- [Stored entries]
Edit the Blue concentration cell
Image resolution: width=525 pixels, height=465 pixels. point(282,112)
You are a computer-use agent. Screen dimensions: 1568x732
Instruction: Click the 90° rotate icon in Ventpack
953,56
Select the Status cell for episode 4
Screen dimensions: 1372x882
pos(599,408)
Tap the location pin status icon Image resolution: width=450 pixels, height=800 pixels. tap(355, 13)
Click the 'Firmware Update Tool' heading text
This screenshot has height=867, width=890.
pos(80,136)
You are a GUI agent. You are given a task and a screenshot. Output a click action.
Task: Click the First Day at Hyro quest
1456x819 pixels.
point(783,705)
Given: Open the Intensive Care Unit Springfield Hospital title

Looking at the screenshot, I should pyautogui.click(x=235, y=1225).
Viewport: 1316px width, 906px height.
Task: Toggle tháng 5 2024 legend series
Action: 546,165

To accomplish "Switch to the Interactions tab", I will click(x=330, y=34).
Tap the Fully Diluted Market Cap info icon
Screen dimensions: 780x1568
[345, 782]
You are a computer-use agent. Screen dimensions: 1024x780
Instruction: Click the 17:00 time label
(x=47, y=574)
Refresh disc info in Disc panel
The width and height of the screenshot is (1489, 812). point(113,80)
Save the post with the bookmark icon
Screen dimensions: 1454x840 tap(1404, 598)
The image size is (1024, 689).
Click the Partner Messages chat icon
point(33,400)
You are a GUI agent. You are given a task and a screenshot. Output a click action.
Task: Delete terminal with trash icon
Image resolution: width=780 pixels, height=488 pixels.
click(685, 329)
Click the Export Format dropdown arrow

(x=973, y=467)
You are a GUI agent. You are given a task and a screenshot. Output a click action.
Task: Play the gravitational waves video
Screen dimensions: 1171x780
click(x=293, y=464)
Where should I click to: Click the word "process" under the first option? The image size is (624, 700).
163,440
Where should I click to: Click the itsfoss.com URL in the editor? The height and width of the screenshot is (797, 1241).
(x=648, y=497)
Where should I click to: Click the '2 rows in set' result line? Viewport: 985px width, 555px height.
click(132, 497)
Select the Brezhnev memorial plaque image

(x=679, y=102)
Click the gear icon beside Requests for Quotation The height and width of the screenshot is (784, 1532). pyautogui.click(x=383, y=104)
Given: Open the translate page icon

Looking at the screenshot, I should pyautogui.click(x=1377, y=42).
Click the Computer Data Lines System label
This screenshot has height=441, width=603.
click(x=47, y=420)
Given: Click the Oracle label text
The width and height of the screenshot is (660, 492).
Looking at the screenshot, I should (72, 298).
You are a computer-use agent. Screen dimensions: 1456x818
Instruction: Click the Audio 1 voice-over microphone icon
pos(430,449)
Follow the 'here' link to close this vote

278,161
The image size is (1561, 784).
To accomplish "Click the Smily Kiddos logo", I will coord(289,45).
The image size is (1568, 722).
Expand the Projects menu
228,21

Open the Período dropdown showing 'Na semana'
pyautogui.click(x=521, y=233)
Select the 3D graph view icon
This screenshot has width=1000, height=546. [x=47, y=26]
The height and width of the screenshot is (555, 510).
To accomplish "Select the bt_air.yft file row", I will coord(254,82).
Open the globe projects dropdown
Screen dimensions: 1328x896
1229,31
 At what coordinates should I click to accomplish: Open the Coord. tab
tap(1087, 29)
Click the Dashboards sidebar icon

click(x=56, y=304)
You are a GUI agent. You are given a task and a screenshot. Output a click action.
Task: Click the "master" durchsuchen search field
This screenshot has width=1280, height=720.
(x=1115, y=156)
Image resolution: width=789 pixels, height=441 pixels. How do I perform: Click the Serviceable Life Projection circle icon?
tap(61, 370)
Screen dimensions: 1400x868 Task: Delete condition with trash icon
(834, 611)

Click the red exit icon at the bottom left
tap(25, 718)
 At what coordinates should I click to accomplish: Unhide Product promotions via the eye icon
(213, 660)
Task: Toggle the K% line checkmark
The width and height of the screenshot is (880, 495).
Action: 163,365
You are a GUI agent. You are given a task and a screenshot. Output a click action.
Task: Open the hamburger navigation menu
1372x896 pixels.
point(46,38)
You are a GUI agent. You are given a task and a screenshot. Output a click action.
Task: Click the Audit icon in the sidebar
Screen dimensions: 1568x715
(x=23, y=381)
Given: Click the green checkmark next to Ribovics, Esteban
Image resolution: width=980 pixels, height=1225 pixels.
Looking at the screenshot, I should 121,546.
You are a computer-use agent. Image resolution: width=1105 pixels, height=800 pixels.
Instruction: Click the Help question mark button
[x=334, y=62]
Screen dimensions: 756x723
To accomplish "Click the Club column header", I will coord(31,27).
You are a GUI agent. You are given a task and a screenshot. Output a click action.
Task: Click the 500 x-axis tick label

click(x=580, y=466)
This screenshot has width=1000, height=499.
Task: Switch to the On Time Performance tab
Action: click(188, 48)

- [WRITTEN INSTRUCTION] Echo every line of the records above without any change.

- [SOLUTION TO THIS TASK]
Edit the Blue concentration cell
Image resolution: width=525 pixels, height=465 pixels. point(282,112)
You are a computer-use agent. Screen dimensions: 1568x732
Instruction: Click the 90° rotate icon in Ventpack
953,56
Select the Status cell for episode 4
Screen dimensions: 1372x882
pos(599,408)
Tap the location pin status icon Image resolution: width=450 pixels, height=800 pixels. tap(355, 13)
Click the 'Firmware Update Tool' heading text
This screenshot has height=867, width=890.
pos(80,136)
You are a GUI agent. You are given a task and a screenshot. Output a click action.
Task: Click the First Day at Hyro quest
1456x819 pixels.
point(783,705)
Given: Open the Intensive Care Unit Springfield Hospital title

Looking at the screenshot, I should pyautogui.click(x=235, y=1225).
Viewport: 1316px width, 906px height.
Task: Toggle tháng 5 2024 legend series
Action: 546,165

To accomplish "Switch to the Interactions tab", I will click(x=330, y=34).
Tap the Fully Diluted Market Cap info icon
Screen dimensions: 780x1568
[345, 782]
You are a computer-use agent. Screen dimensions: 1024x780
Instruction: Click the 17:00 time label
(x=47, y=574)
Refresh disc info in Disc panel
The width and height of the screenshot is (1489, 812). point(113,80)
Save the post with the bookmark icon
Screen dimensions: 1454x840 tap(1404, 598)
The image size is (1024, 689).
Click the Partner Messages chat icon
point(33,400)
You are a GUI agent. You are given a task and a screenshot. Output a click action.
Task: Delete terminal with trash icon
Image resolution: width=780 pixels, height=488 pixels.
click(685, 329)
Click the Export Format dropdown arrow

(x=973, y=467)
You are a GUI agent. You are given a task and a screenshot. Output a click action.
Task: Play the gravitational waves video
Screen dimensions: 1171x780
click(x=293, y=464)
Where should I click to: Click the word "process" under the first option? The image size is (624, 700).
163,440
Where should I click to: Click the itsfoss.com URL in the editor? The height and width of the screenshot is (797, 1241).
(x=648, y=497)
Where should I click to: Click the '2 rows in set' result line? Viewport: 985px width, 555px height.
click(132, 497)
Select the Brezhnev memorial plaque image

(x=679, y=102)
Click the gear icon beside Requests for Quotation The height and width of the screenshot is (784, 1532). pyautogui.click(x=383, y=104)
Given: Open the translate page icon

Looking at the screenshot, I should pyautogui.click(x=1377, y=42).
Click the Computer Data Lines System label
This screenshot has height=441, width=603.
click(x=47, y=420)
Given: Click the Oracle label text
The width and height of the screenshot is (660, 492).
Looking at the screenshot, I should (72, 298).
You are a computer-use agent. Screen dimensions: 1456x818
Instruction: Click the Audio 1 voice-over microphone icon
pos(430,449)
Follow the 'here' link to close this vote

278,161
The image size is (1561, 784).
To accomplish "Click the Smily Kiddos logo", I will coord(289,45).
The image size is (1568, 722).
Expand the Projects menu
228,21

Open the Período dropdown showing 'Na semana'
pyautogui.click(x=521, y=233)
Select the 3D graph view icon
This screenshot has width=1000, height=546. [x=47, y=26]
The height and width of the screenshot is (555, 510).
To accomplish "Select the bt_air.yft file row", I will coord(254,82).
Open the globe projects dropdown
Screen dimensions: 1328x896
1229,31
 At what coordinates should I click to accomplish: Open the Coord. tab
tap(1087, 29)
Click the Dashboards sidebar icon

click(x=56, y=304)
You are a GUI agent. You are given a task and a screenshot. Output a click action.
Task: Click the "master" durchsuchen search field
This screenshot has width=1280, height=720.
(x=1115, y=156)
Image resolution: width=789 pixels, height=441 pixels. How do I perform: Click the Serviceable Life Projection circle icon?
tap(61, 370)
Screen dimensions: 1400x868 Task: Delete condition with trash icon
(834, 611)

Click the red exit icon at the bottom left
tap(25, 718)
 At what coordinates should I click to accomplish: Unhide Product promotions via the eye icon
(213, 660)
Task: Toggle the K% line checkmark
The width and height of the screenshot is (880, 495).
Action: 163,365
You are a GUI agent. You are given a task and a screenshot. Output a click action.
Task: Open the hamburger navigation menu
1372x896 pixels.
point(46,38)
You are a GUI agent. You are given a task and a screenshot. Output a click action.
Task: Click the Audit icon in the sidebar
Screen dimensions: 1568x715
(x=23, y=381)
Given: Click the green checkmark next to Ribovics, Esteban
Image resolution: width=980 pixels, height=1225 pixels.
Looking at the screenshot, I should 121,546.
You are a computer-use agent. Image resolution: width=1105 pixels, height=800 pixels.
Instruction: Click the Help question mark button
[x=334, y=62]
Screen dimensions: 756x723
To accomplish "Click the Club column header", I will coord(31,27).
You are a GUI agent. You are given a task and a screenshot. Output a click action.
Task: Click the 500 x-axis tick label

click(x=580, y=466)
This screenshot has width=1000, height=499.
Task: Switch to the On Time Performance tab
Action: click(188, 48)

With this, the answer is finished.